Note: You still need a tiny notification (like an eventfd) to say "Hey, data is ready," but that is much lighter than passing a full file descriptor.

The Trade-off: One-time Cost vs. Every-time Cost

This is the key to understanding why gVisor uses both.

The LISAFS Strategy (Shared Memory)

• Best for: Standard, small, or frequent read/write calls.
• Cost: You pay a small "protocol" cost to ask for the data, but the data move itself is nearly free.
• The Downside: The data still has to be "copied" from the Host's kernel buffer into the Shared Memory buffer, and then potentially copied again into the App's buffer.
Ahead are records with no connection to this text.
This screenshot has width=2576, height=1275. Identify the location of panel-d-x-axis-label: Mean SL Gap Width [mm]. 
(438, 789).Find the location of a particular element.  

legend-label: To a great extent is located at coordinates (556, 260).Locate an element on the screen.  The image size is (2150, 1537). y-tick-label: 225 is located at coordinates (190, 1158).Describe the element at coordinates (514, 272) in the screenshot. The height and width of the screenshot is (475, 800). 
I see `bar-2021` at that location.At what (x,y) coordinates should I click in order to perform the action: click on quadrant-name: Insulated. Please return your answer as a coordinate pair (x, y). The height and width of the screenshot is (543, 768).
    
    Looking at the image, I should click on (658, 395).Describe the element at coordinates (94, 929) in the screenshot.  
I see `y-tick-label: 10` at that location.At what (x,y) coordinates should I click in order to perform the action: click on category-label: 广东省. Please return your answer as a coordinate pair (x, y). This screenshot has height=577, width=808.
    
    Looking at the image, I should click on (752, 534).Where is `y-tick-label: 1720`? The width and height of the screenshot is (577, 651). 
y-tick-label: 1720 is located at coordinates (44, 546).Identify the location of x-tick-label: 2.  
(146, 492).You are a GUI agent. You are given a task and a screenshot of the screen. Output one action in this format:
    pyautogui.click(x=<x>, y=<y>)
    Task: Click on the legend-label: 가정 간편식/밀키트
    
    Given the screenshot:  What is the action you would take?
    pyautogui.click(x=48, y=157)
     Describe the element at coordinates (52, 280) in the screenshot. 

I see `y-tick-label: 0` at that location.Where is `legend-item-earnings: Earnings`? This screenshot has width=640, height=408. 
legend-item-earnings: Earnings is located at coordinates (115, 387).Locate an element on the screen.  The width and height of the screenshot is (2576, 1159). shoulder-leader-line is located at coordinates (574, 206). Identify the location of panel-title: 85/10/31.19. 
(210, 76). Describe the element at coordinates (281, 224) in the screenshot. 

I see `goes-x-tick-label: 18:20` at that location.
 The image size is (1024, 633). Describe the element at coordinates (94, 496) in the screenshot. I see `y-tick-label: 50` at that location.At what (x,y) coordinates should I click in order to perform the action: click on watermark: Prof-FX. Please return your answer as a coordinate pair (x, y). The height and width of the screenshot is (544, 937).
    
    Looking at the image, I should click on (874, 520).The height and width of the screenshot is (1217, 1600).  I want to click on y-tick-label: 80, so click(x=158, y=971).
The SCM_RIGHTS Strategy (Direct FD Donation)

• Best for: Large files, mmap, or extremely I/O-heavy applications.
• Cost: You pay a huge "entry fee" (the SCM_RIGHTS syscall) to get the FD.
• The Reward: Once the Sentry has that FD, it can talk directly to the Host Kernel. It no longer needs to talk to the Gofer at all for that file.
• Zero-Copy: The Sentry can tell the host kernel: "Read this file directly into the App's memory." This eliminates the Gofer and the shared memory middle-man entirely.

Why doesn't gVisor just use SCM_RIGHTS for everything?

If SCM_RIGHTS allows direct host access, why not use it for every file?

1. Security (The "Blast Radius"): If the Sentry has a direct Host FD, it is "closer" to the host kernel. gVisor prefers to keep the Gofer in the middle as a shield whenever possible.
2. Resource Limits: Every open FD consumes kernel memory. If a container opens 100,000 small files, performing SCM_RIGHTS 100,000 times would overwhelm the host kernel's process table and drastically slow down the system.
3. The "Sweet Spot": gVisor uses LISAFS by default because it's the best balance of security and speed for typical web apps. It only "upgrades" to SCM_RIGHTS when it absolutely has to (like for mmap) or when it detects a high-performance need.

Conclusion: SCM_RIGHTS is the most expensive "handshake" in Linux, but once that handshake is done, the resulting connection is the fastest possible path.